## Supplied material
========================================================================

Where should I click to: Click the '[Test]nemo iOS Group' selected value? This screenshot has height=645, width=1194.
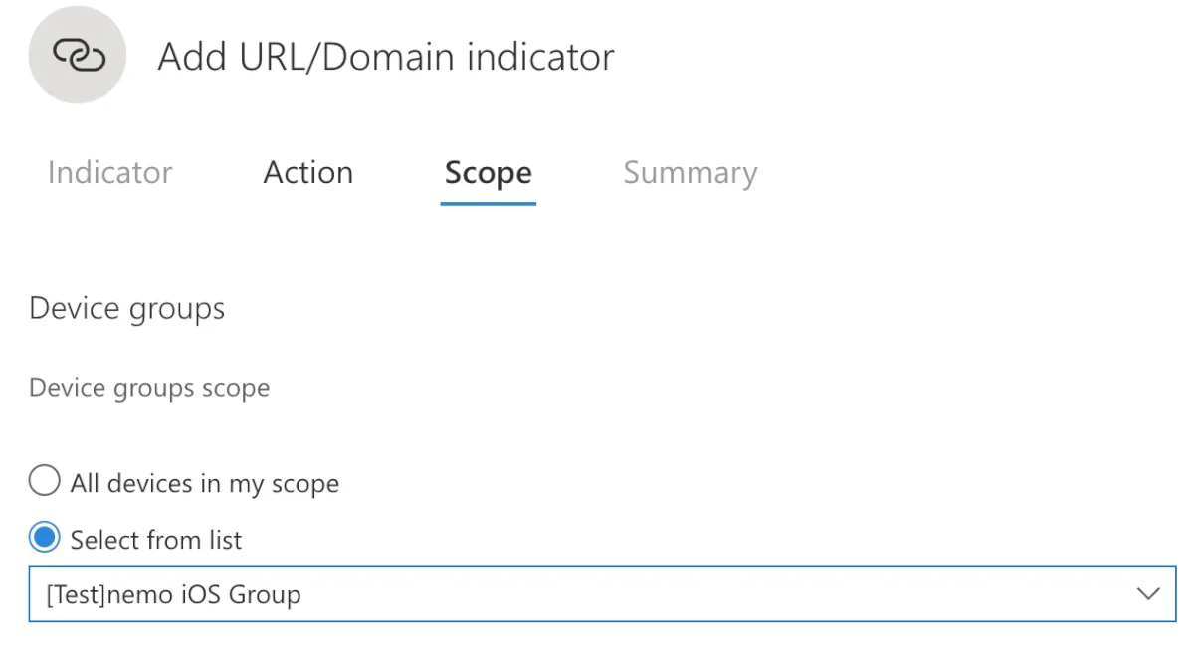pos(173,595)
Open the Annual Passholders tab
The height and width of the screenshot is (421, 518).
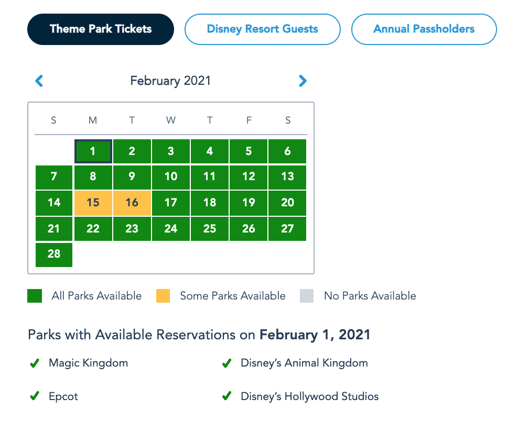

========================================================================

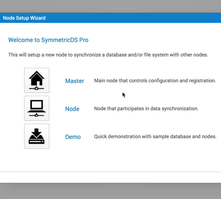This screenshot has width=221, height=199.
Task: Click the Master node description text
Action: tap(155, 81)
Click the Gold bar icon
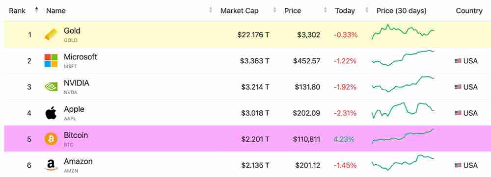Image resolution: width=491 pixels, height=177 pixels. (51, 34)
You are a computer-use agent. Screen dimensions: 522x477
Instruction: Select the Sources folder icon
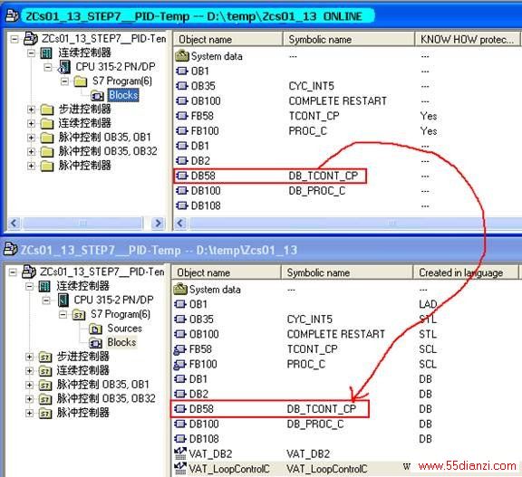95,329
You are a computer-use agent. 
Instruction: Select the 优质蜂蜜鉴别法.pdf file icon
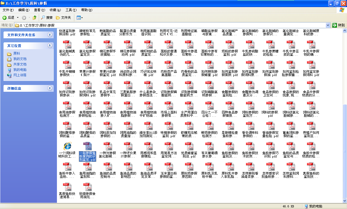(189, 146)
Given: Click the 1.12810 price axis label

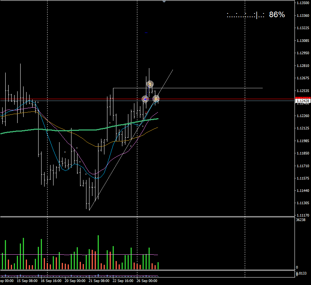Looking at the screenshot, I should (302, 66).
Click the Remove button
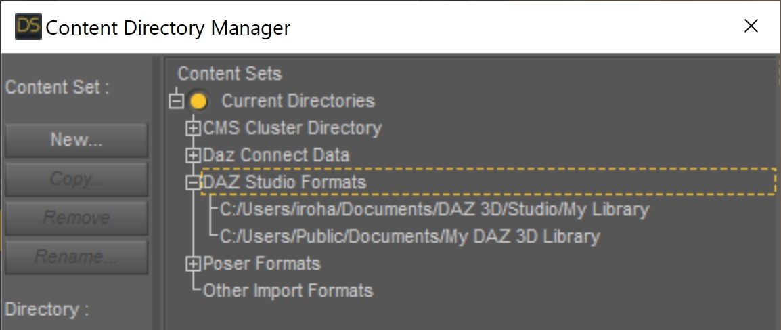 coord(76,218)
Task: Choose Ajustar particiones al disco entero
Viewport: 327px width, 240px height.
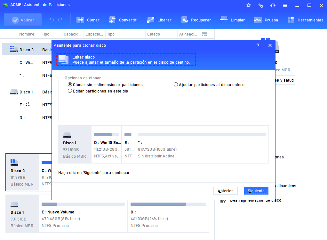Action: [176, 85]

========================================================================

## Exercise prompt
Scan the entries above for the word "agent" and collect each line holding it.

## Task answer
You are a computer-use agent. Screen dimensions: 522x477
You are a computer-use agent. 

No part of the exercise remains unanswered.